» WORK TO COMPLETE:
1. According to the text on the first PowerPC processors, in what year did the AIM alliance make its first processor?
2. Please copy the passage of the text on the first PowerPC processors from "Further developments in" up to and including "processor in 1992.".

» SUPPLIED TEXT:
>> START
First AIM PowerPC processors

The first part was an overview of many different processors up to the mid-90s. The second part was an overview of IBM mainframe processors. Recently, I had the opportunity to program a little for PowerPC, on the basis of which it became possible to add another part to these reviews.

The first processor of the RISC architecture was the 801 processor developed at IBM in the second half of the 70s by John Cocke, which showed a 2-fold increase in performance compared to the CISC architecture processors used on mainframes. Based on the 801, the ROMP processor was developed, which was used in the IBM RT PC workstation (RISC Technology Personal Computer), which appeared in 1986. This processor uses 32-bit registers instead of 24-bit ones on the 801 and has the support for working with virtual memory, which was not on the 801. The first version of the ROMP was made in 1981 and this makes it one of the first RISC processors with a 32-bit architecture (the others being the AT&T Bellmac 32 and Berkeley RISC). However, IBM delayed the introduction of this technology until 1985, which effectively means that advances in the ARM manufacturing were critical in pushing IBM towards the widespread use of RISC processors. IBM could have fallen behind with innovations from a small company, Acorn. Interestingly, IBM eventually lost to ARM. This result was likely a natural consequence of delays in the introduction of new technologies, which may have been part of the global policy of those times.

Further developments in the field of the RISC architecture led IBM in 1990 to the creation of the POWER (Performance Optimization With Enhanced RISC) architecture, which was first used in the POWER1 processors, which found their way, in particular, in the RS/6000 workstations. The POWER architecture is still evolving, with the latest being the POWER10 (2021) processor. The POWER architecture became the basis for the development of the PowerPC (Performance Optimization With Enhanced RISC – Performance Computing) processor by the AIM (Apple-IBM-Motorola) alliance, which was able to make its first processor in 1992.

It's still not entirely clear why Apple chose the PowerPC over other options. They could have just invested in the 68k development and helped Motorola achieve a qualitative evolution of its processors, as Intel was able to do. Although theoretically the 68k is worse suited to the multiscalar architecture than the x86, the practical results shown by the 68060 suggest that this direction was not hopeless. The 68060 turned out to be even faster than the Pentium on a number of standard calculations. In addition, Motorola also had its very fast 88000 RISC processor, which for some reason was ignored by almost all IT companies. Apple, however, tried using the 88000 instead of the 68k, and a 68k emulator and two prototypes were created that successfully booted macOS. But further developments were stopped for reasons that are not entirely clear. It is hard to believe that the unofficial campaign to undermine Motorola, launched in 1980 by Intel, had nothing to do with all subsequent failures and the final collapse of Motorola. Apple could have invested in the ARM architecture, but this most promising option may not have passed, due to the fact that at that time ARM was still controlled by Acorn. There was also an almost successful migration to the Sun SPARC architecture. Sun itself switched to SPARC from 68k, which could have greatly simplified such a transition for Apple, but at the last moment the deal fell through. Also, for unclear reasons related to big business and politics, and not to technical characteristics, there was no deal to transition to MIPS architecture processors. Besides Apple computers, PowerPC processors were also used in low-volume AmigaOne computers, reincarnating the iconic Commodore Amiga computers. There were other PowerPC-based systems.
>> END
» STORED ROWS:
>> START
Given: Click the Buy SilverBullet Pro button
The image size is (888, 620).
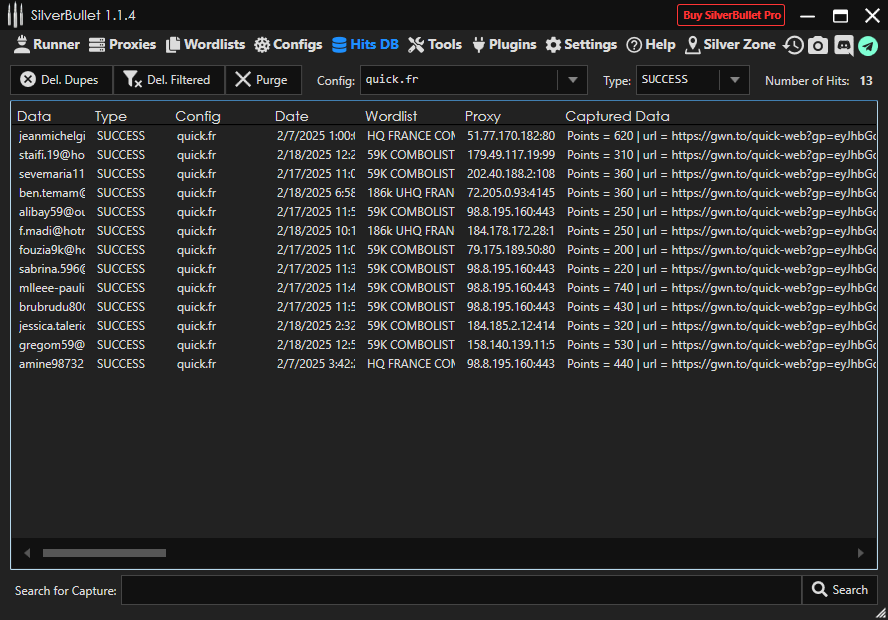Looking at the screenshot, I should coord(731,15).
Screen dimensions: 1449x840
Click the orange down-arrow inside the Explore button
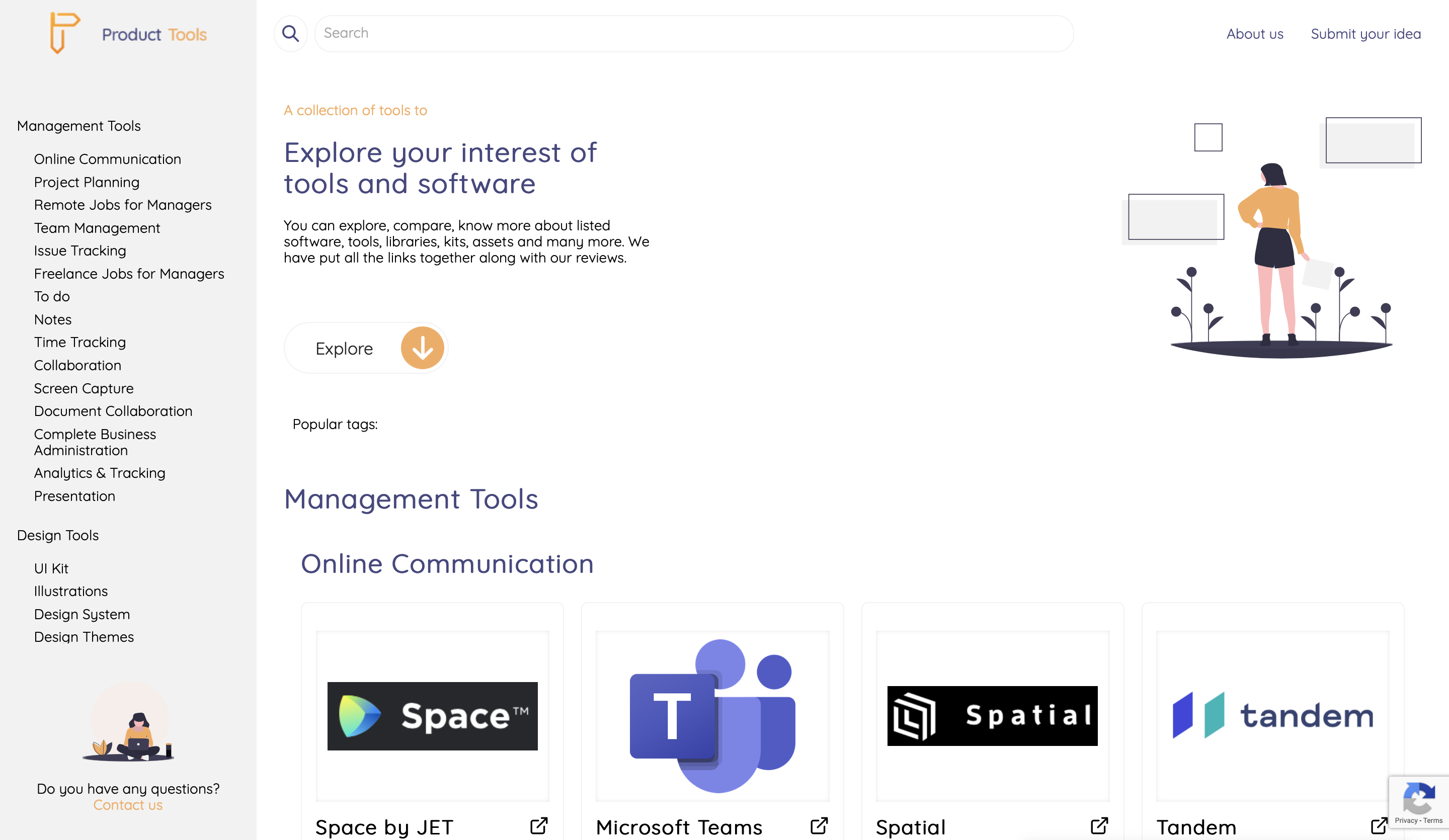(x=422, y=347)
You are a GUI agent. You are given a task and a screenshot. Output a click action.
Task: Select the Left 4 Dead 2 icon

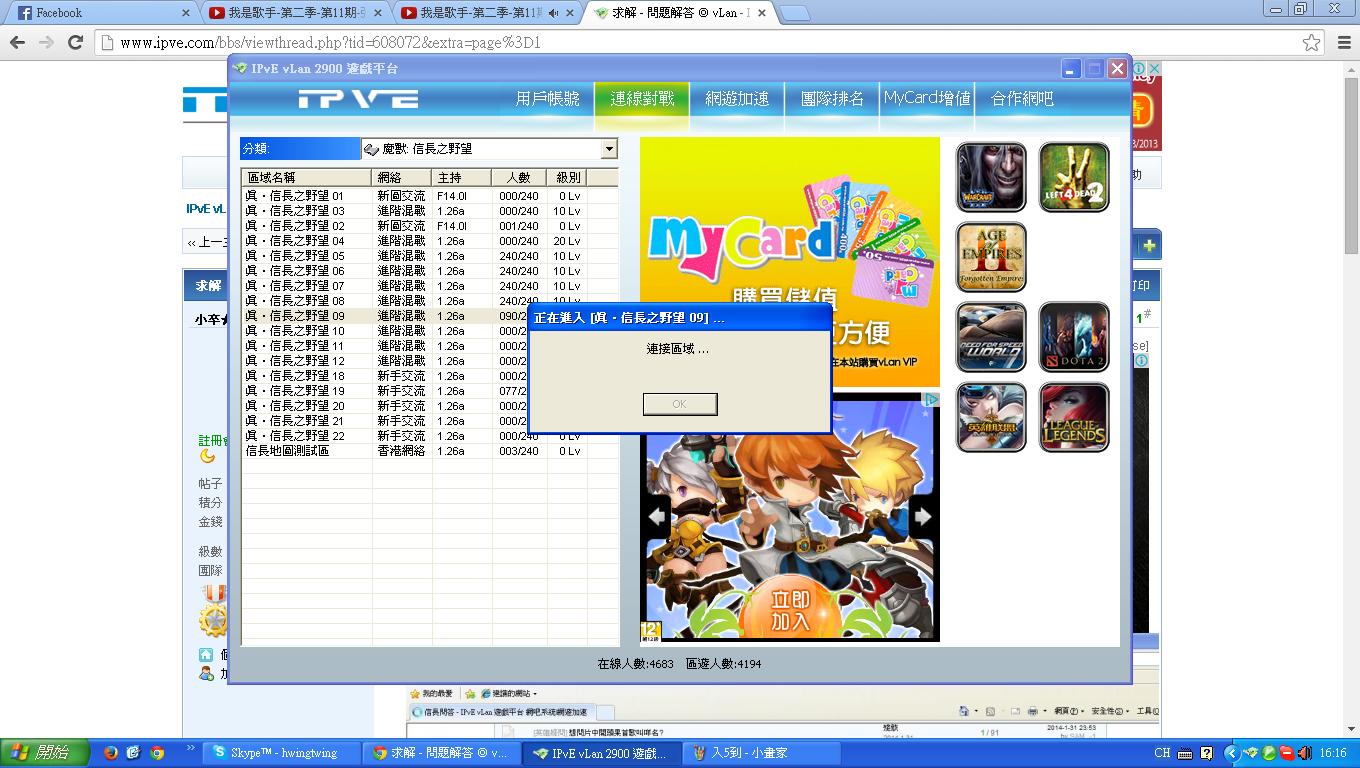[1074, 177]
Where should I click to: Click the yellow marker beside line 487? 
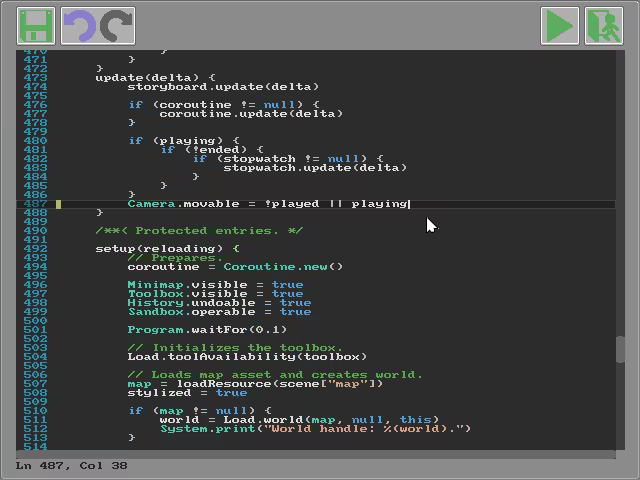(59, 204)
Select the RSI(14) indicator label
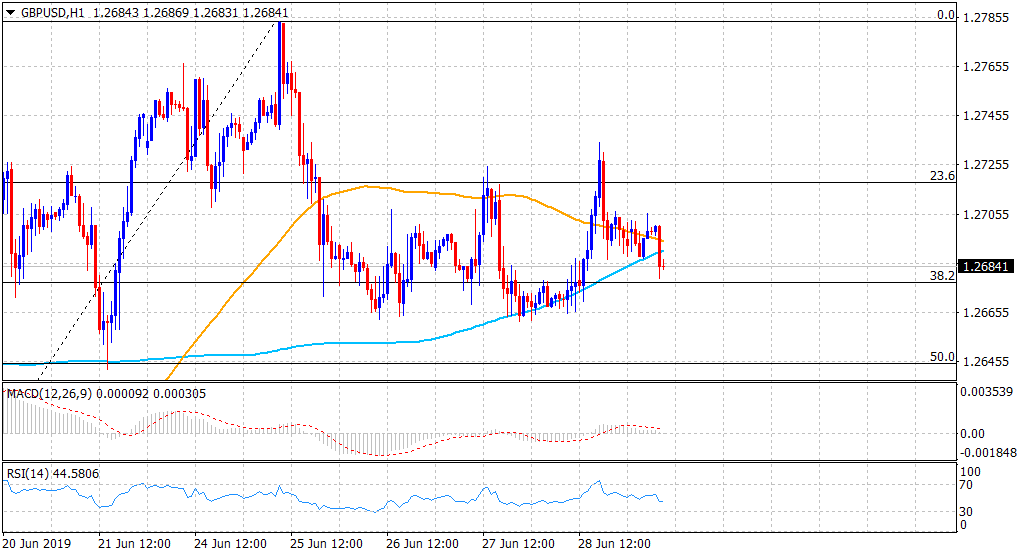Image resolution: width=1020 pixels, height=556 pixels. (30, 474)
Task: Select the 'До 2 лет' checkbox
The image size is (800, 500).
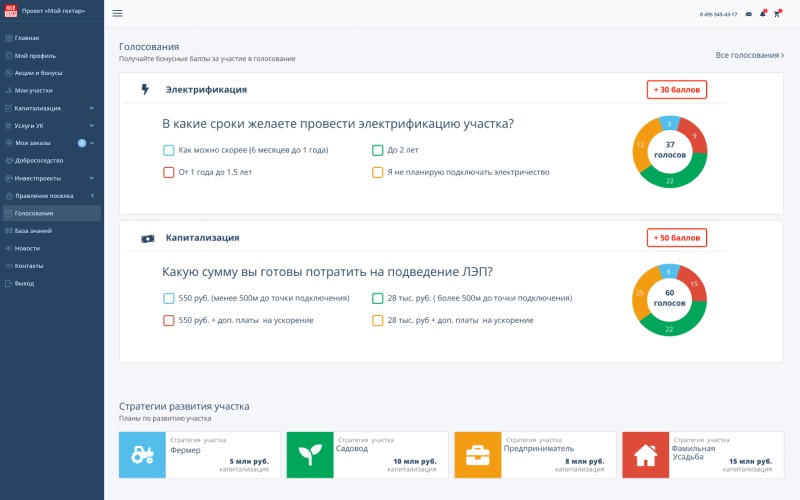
>> END
>> START
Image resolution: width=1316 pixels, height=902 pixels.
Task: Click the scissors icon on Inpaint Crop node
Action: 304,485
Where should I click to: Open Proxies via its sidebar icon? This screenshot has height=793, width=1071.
>> END
>> START
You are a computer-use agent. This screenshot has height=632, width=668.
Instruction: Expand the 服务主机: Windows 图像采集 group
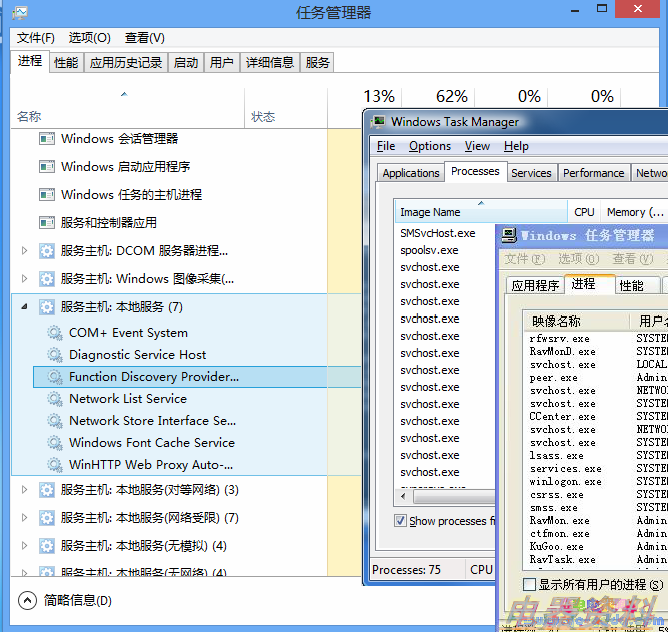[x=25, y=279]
>> END
» TASK RESULTS:
1. 1992

2.
Further developments in the field of the RISC architecture led IBM in 1990 to the creation of the POWER (Performance Optimization With Enhanced RISC) architecture, which was first used in the POWER1 processors, which found their way, in particular, in the RS/6000 workstations. The POWER architecture is still evolving, with the latest being the POWER10 (2021) processor. The POWER architecture became the basis for the development of the PowerPC (Performance Optimization With Enhanced RISC – Performance Computing) processor by the AIM (Apple-IBM-Motorola) alliance, which was able to make its first processor in 1992.